Work to be completed: Number the lines from the one containing "You are a GUI" through the end of the records as a list, skipping any blank lines and leaving out the pictures.

Working data:
============
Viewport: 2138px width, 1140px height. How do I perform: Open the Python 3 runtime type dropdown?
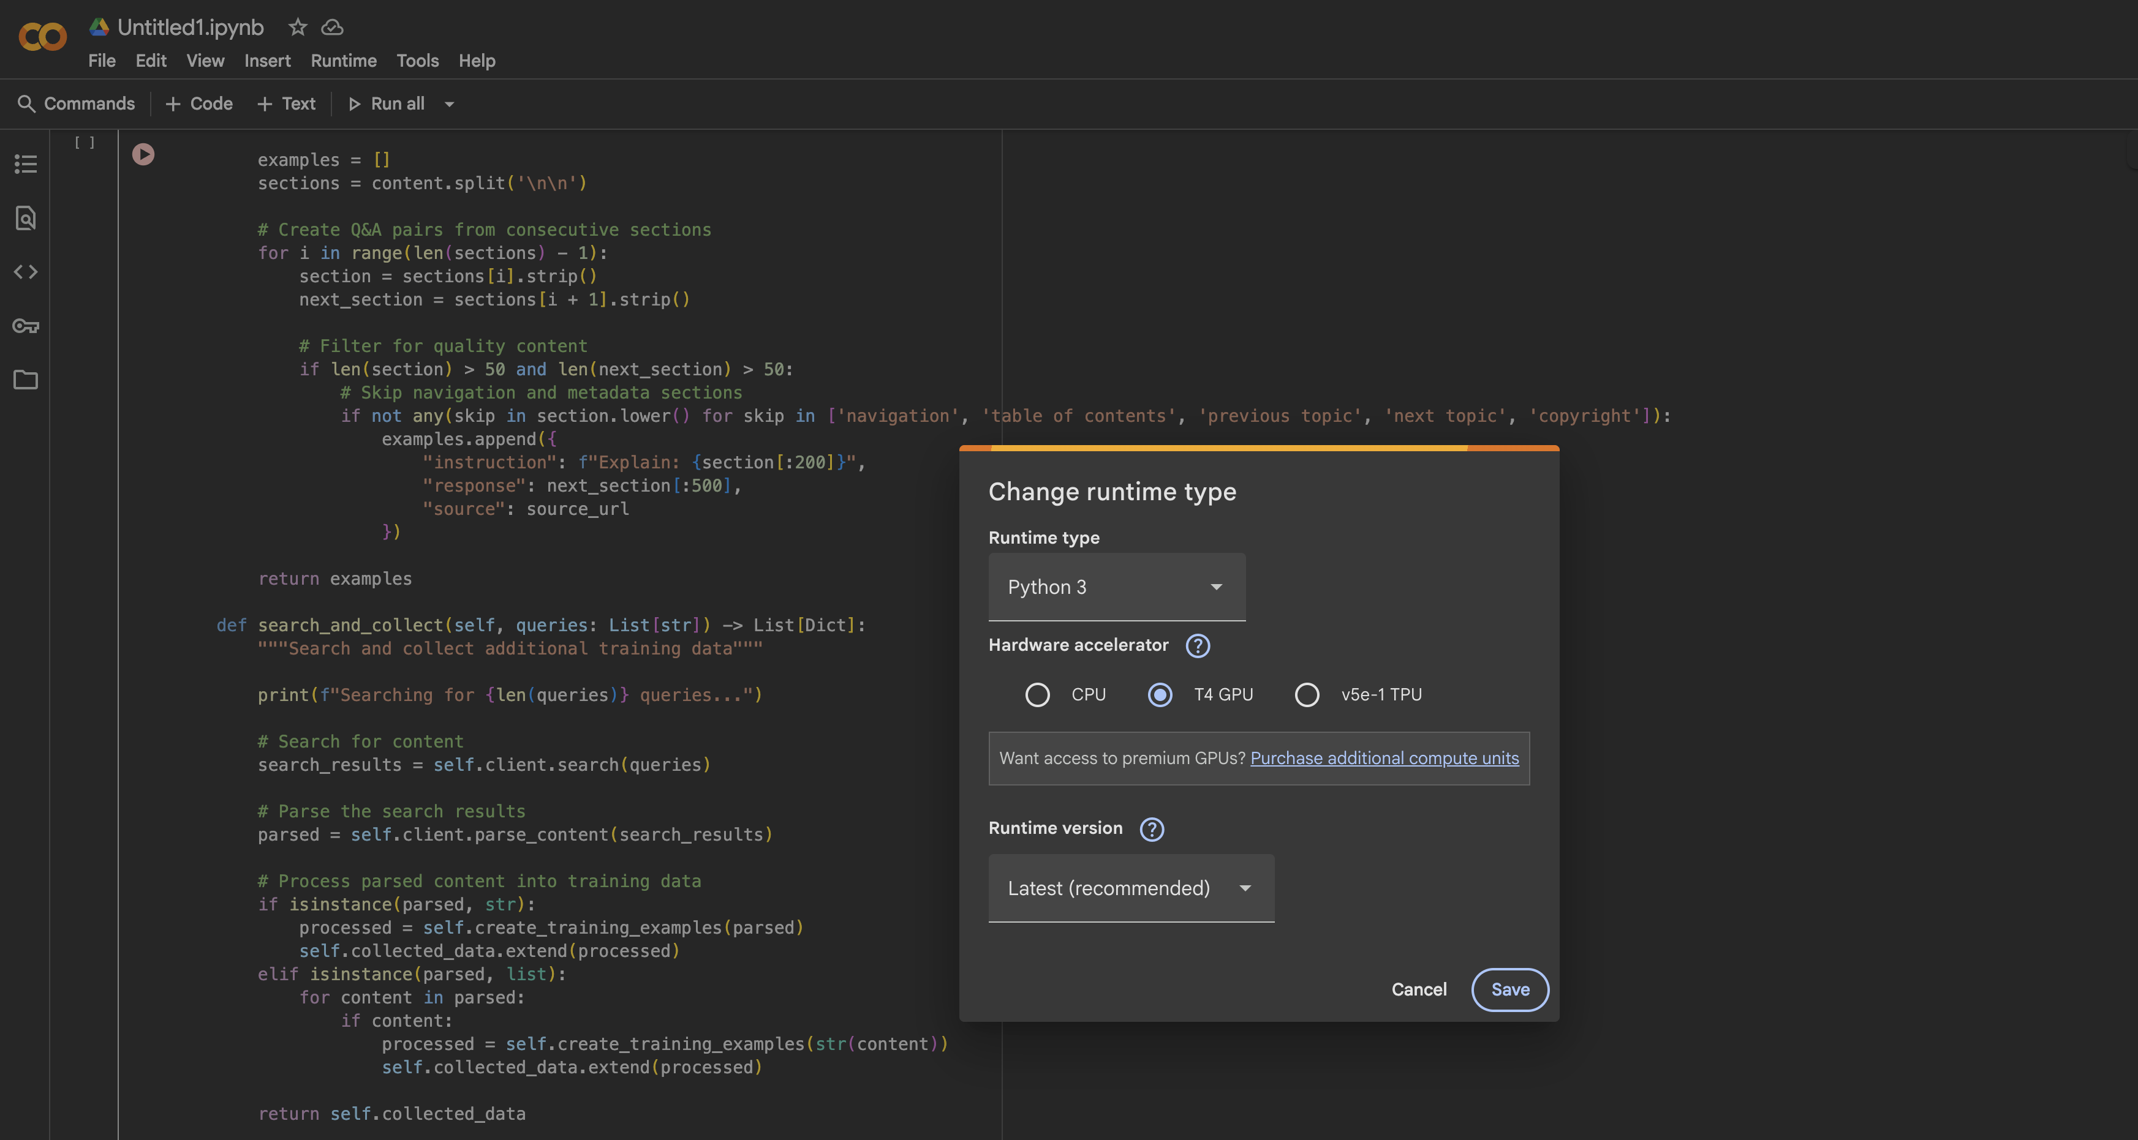coord(1116,587)

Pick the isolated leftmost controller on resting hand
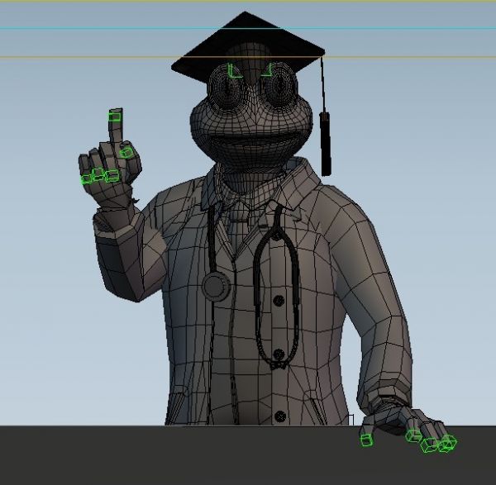click(366, 440)
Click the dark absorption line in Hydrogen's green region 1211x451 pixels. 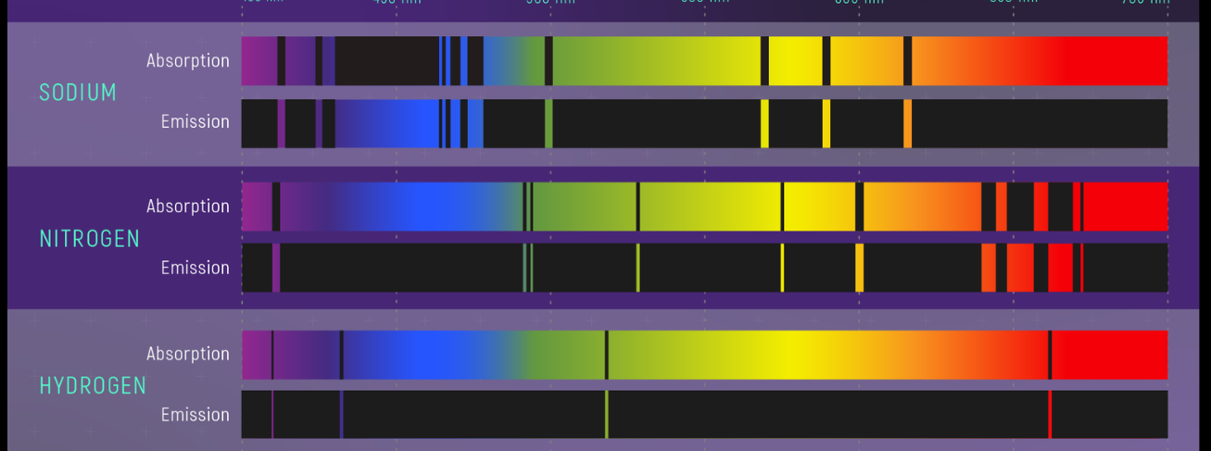point(606,355)
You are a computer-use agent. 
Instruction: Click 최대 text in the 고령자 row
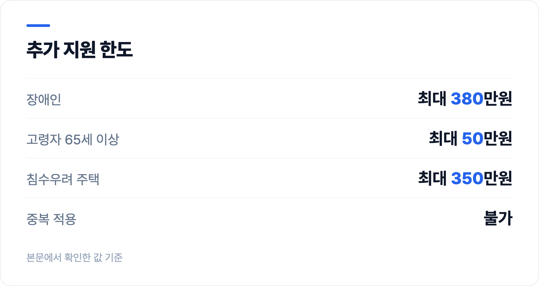pos(443,138)
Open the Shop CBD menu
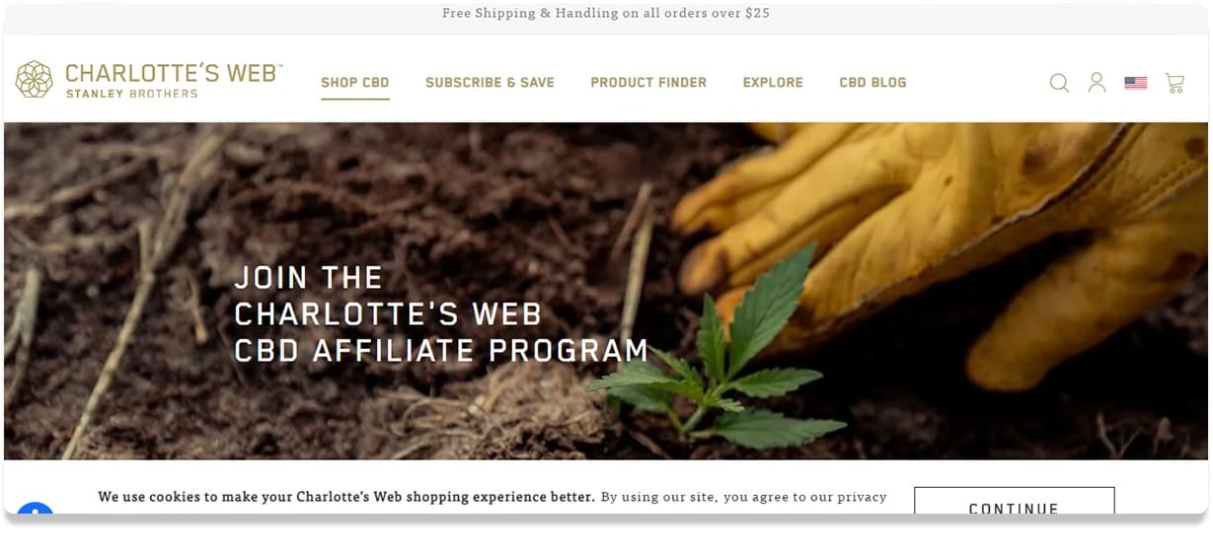This screenshot has width=1213, height=554. tap(355, 83)
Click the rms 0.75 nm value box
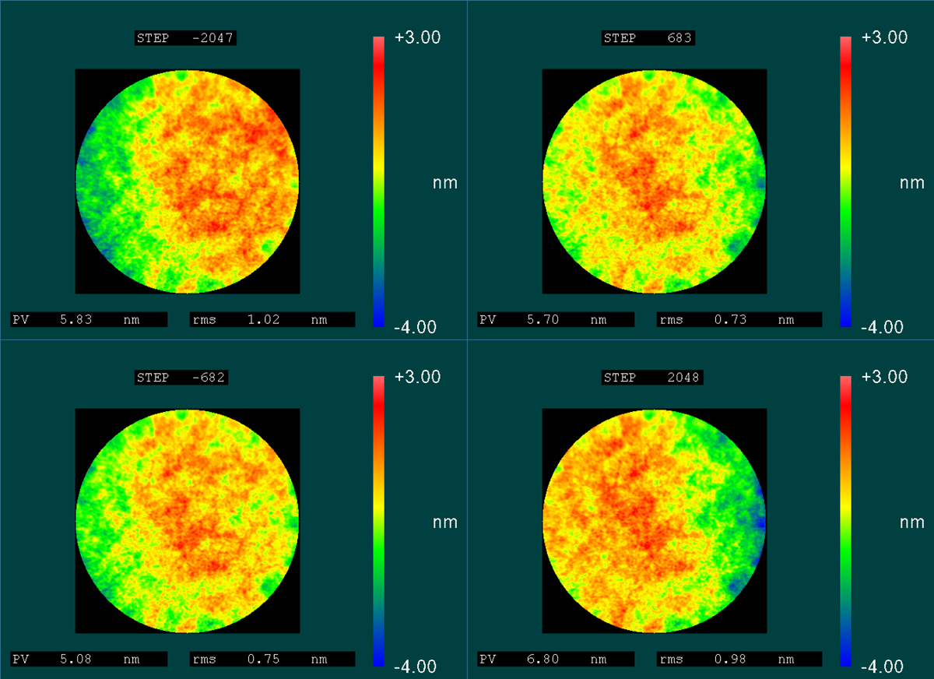Image resolution: width=934 pixels, height=679 pixels. coord(272,659)
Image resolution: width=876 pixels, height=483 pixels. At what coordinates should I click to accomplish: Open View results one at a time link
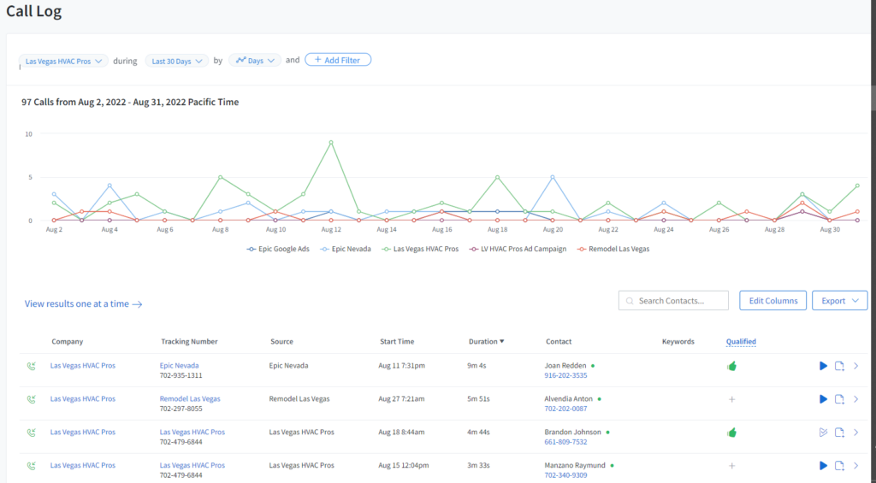coord(83,303)
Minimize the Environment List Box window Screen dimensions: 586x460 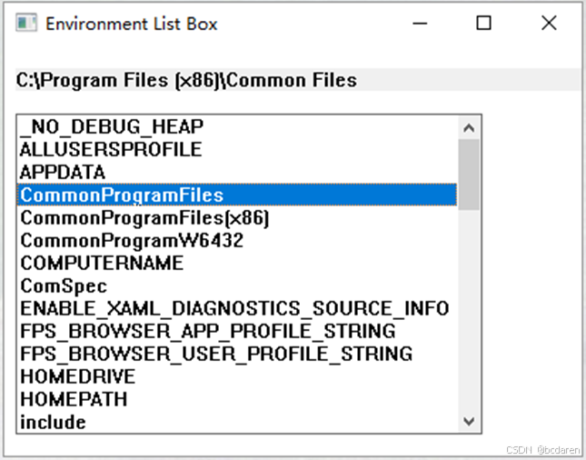420,24
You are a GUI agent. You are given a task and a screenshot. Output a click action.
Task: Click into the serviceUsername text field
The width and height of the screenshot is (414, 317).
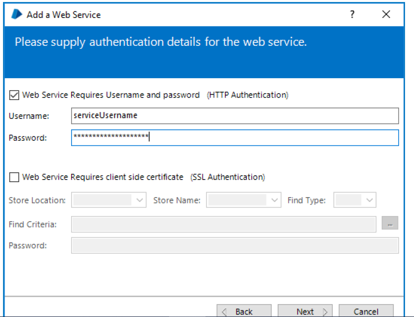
============
Correct answer:
1. You are a GUI agent. You are given a task and a screenshot. Output a click action.
2. Task: Click into the serviceUsername text field
3. The width and height of the screenshot is (414, 317).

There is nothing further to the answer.